We know what the Whale is not (that is, he is not Allegory), but how do we learn what the Whale is?
We have already discussed Ahab, and the way Melville uses every traditional literary technique, those found in Homer and Shakespeare and Milton and all the other books of the prior three thousand years and those to be developed over the coming hundred and fifty years, to build Ahab up as a grand tragic figure. Ahab is a dramatic figure, and Melville plays this up with stage direction and dialogue befitting a great tragic hero. The Whale, however, is different; he is not built up as a grand hero through the usual literary techniques, and, in many ways, is the most creatively conceived character of the 19th century.

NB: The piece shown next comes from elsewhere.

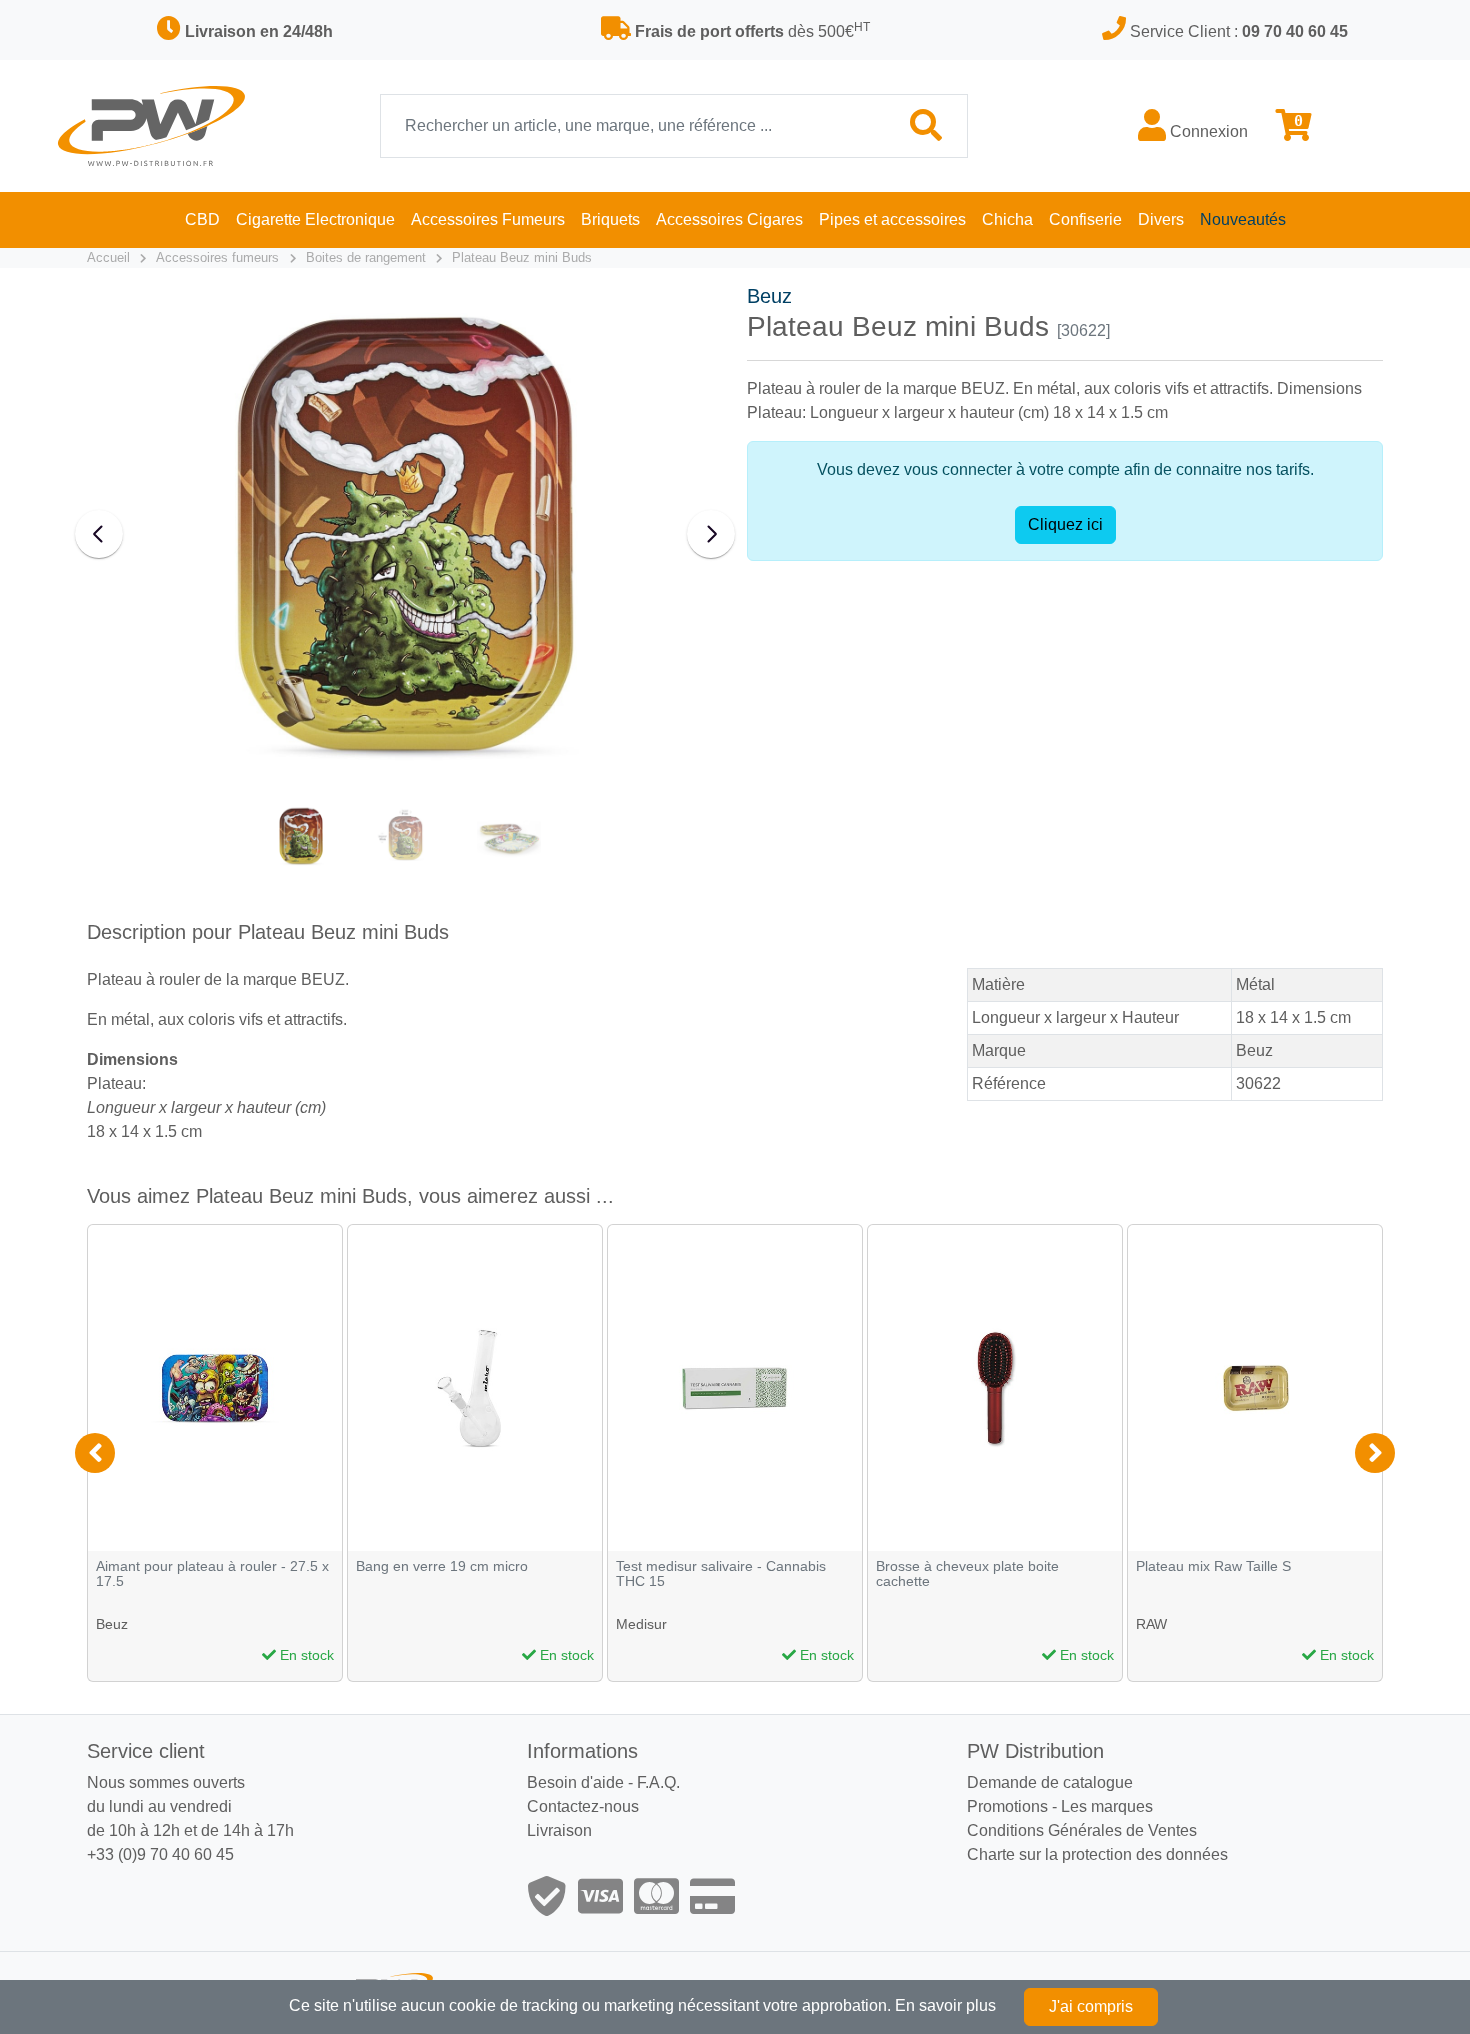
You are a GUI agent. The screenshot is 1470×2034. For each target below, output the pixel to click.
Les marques (1107, 1806)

How does Melville build up the Whale, and turn him into a grand heroic figure worthy of one of the two central places in this drama? Melville uses a mixture of fable and science; he simultaneously makes the Whale the object of constant study in all facets, using every tool of inspection, detection, induction, deduction, and reduction possible, from Cetological classification to Phrenological speculation to dissection to a thorough review of the literature and the artistic renderings (the rendering here, by the way, is "The Whale Ship" by Turner). He also provides any number of stories of direct interaction with whales and their carcasses, and gives us the whaler's own empirical evidence.
All the while this analysis goes on, however, Melville also engages in a constant critique and ridiculing of each and every tool:
So, when on one side you hoist in Locke's head, you go over that way; but now, on the other side, hoist in Kant's and you come back again; but in very poor plight. Thus, some minds for ever keep trimming boat. Oh, ye foolish! throw all these thunder-heads overboard, and then you will float light and right.
It is this ridicule of his own analysis that opens up the gates for his fabulistic and mythological accounts of the whale, stories interjected with some considerable questioning (driving home how inscrutable the Whale ultimately is) but also with no slight suggestions that some kernel of truth might be found here:
There are some enterprises in which a careful disorderliness is the true method.
The more I dive into this matter of whaling, and push my researches up to the very spring-head of it, so much the more am I impressed with its great honorableness and antiquity; and especially when I find so many great demi-gods and heroes, prophets of all sorts, who one way or other have shed distinction upon it, I am transported with the reflection that I myself belong, though but subordinately, to so emblazoned a fraternity.
This approach requires considerable patience from the reader, a patience Melville eases with humor and the many interjected minor dramas, often from our savages or the mates. Still, the pacing is more comfortable to the readers of Eastern epics than Western novels; there is a Thousand-and-One-Nights or Journey To the Westintegration of disparate stories that here emcompasses quasi-factual as well as quasi-fictional passages. All of which adds to the exoticism that builds up the Whale as a character. As you read this book, don't ignore the dramatic tension being built around the Whale, a dramatic tension that is built far more subtlely and uniquely than that built around Ahab. It comes slowly, deliberately, and very, very oddly, but it does indeed come.
How then do we know the Whale? Ultimately, we do not, we only learn of and never know of the Whale, and this incredible inscrutability of a grand but non-human character is what gains the Whale the role as title character, with a billing even above tragic Ahab.